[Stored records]
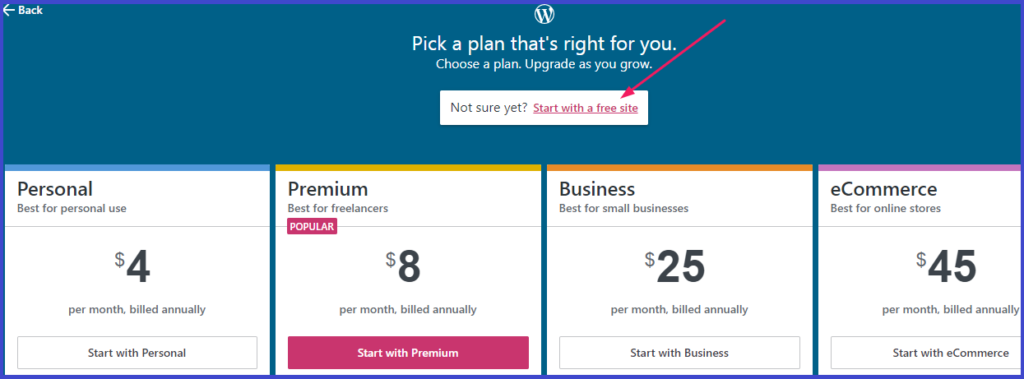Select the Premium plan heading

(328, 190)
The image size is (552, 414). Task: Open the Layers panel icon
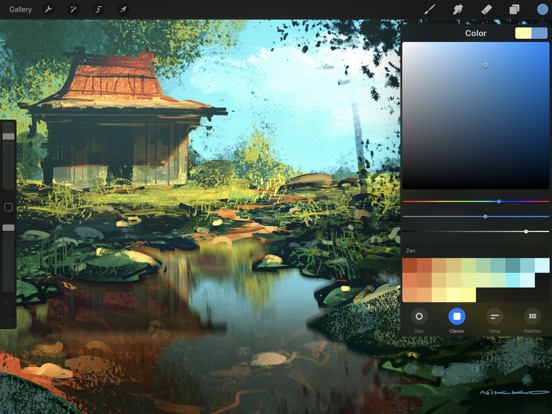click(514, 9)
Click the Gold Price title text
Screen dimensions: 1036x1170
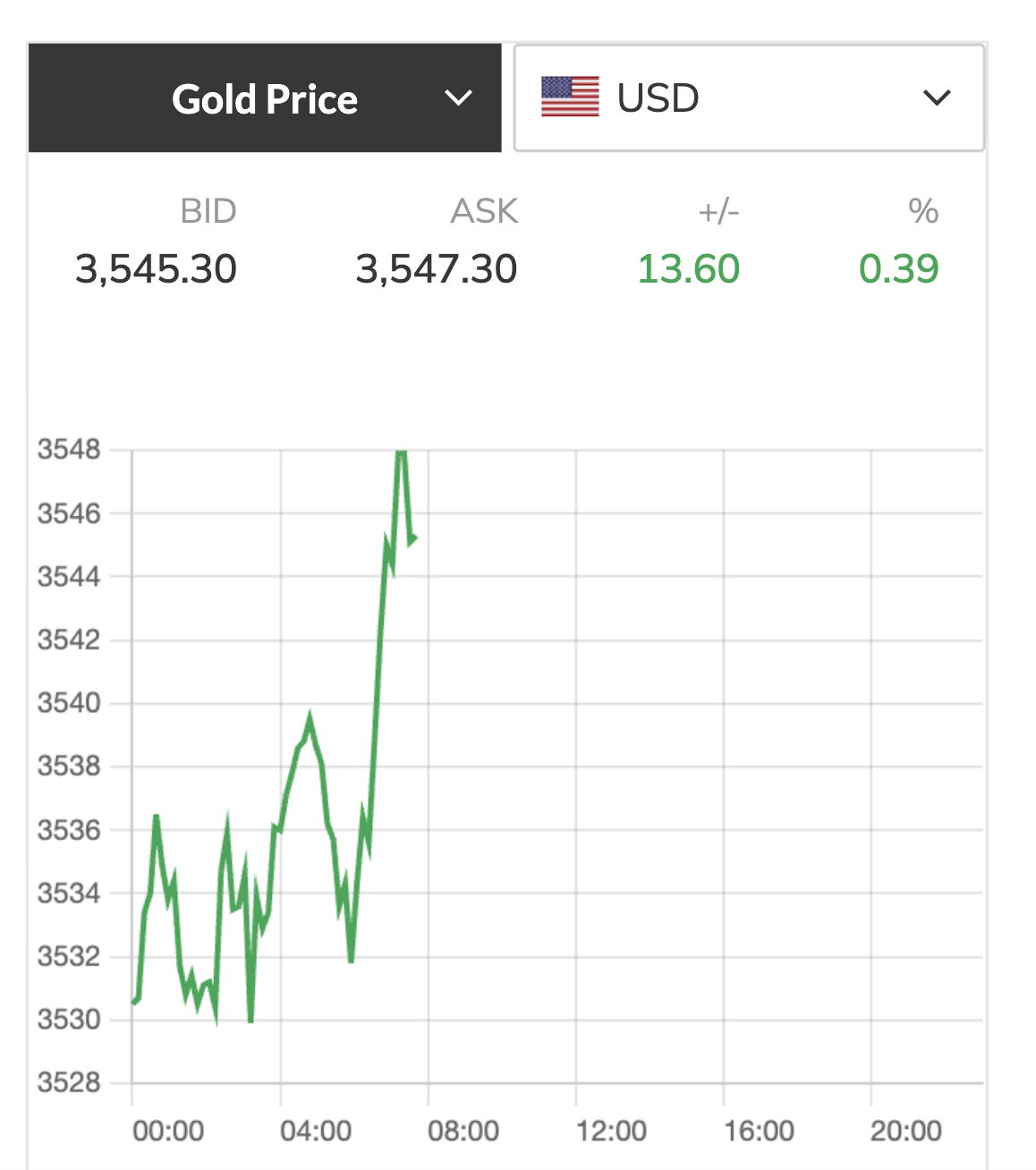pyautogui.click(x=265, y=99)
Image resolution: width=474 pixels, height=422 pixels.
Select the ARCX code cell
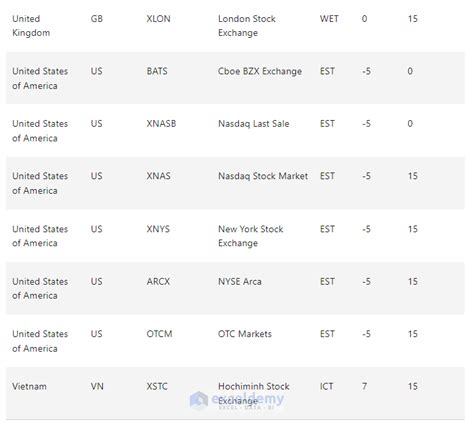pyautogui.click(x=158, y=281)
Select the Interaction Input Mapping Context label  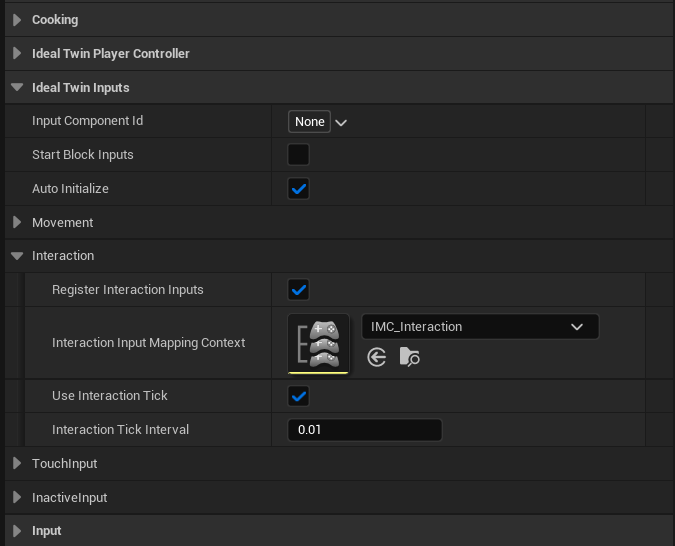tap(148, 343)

...

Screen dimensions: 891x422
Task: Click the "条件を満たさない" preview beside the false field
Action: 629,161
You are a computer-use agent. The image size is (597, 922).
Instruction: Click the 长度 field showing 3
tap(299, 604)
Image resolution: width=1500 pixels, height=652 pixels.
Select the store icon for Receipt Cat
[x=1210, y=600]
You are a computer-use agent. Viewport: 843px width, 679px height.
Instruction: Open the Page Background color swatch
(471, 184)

Task to complete: Among the lines above, show every one that contains the string "width".

Task answer:
Image resolution: width=474 pixels, height=422 pixels.
Image resolution: width=1500 pixels, height=652 pixels.
You are a computer-use agent. Viewport: 843px width, 679px height.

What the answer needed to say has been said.